Appellant concedes the statement was self-serving hearsay and that the rule of completeness does not apply. See Cotton v. State, 763 So.2d 437 (Fla. 4th DCA 2000) (holding rule of completeness, also referred to as doctrine of curative admissibility, entitles defendant to admit exculpatory portions of his statement when a state witness has testified about incriminating remarks contemporaneously made by the defendant). However, he argues that suppressing the statement violated due process because the court then instructed the jury that it could infer guilt from the unexplained possession of recently stolen property when, in fact, there was an explanation. We need not reach the merits of Appellant’s argument because the suppressed statement did not attempt to explain possession of the victim’s recently stolen currency. Instead, it was a statement that the currency found in his possession was not the currency that was recently stolen. The victim’s purse was stolen just minutes before Appellant gave his statement to the arresting officer. Thus, if the currency found in Appellant’s possession was the same as the currency stolen from the victim just minutes before, Appellant could not have obtained it earlier that day when he cashed his paycheck. [377]*377Because the statement was a denial that the currency was stolen, it could not be offered to explain why Appellant possessed recently stolen currency.

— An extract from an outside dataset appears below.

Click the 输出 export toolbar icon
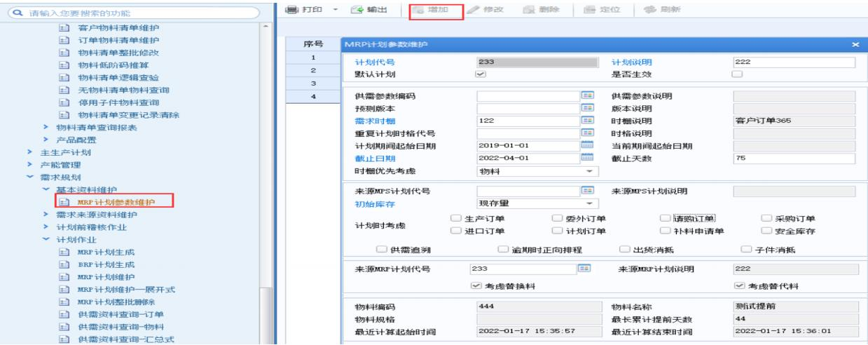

Appellant also argues that, in any case in which the unexplained possession of recently stolen property jury instruction is given, it constitutes an impermissible comment on the evidence. We decline to address this issue because it was not preserved, and it does not constitute fundamental error. See Currington v. State, 711 So.2d 218 (Fla. 5th DCA 1998); see also Wright v. State, 789 So.2d 1246 (Fla. 1st DCA 2001), review denied, 816 So.2d 131 (Fla.2002).

AFFIRMED.

VAN NORTWICK and LEWIS, JJ., CONCUR.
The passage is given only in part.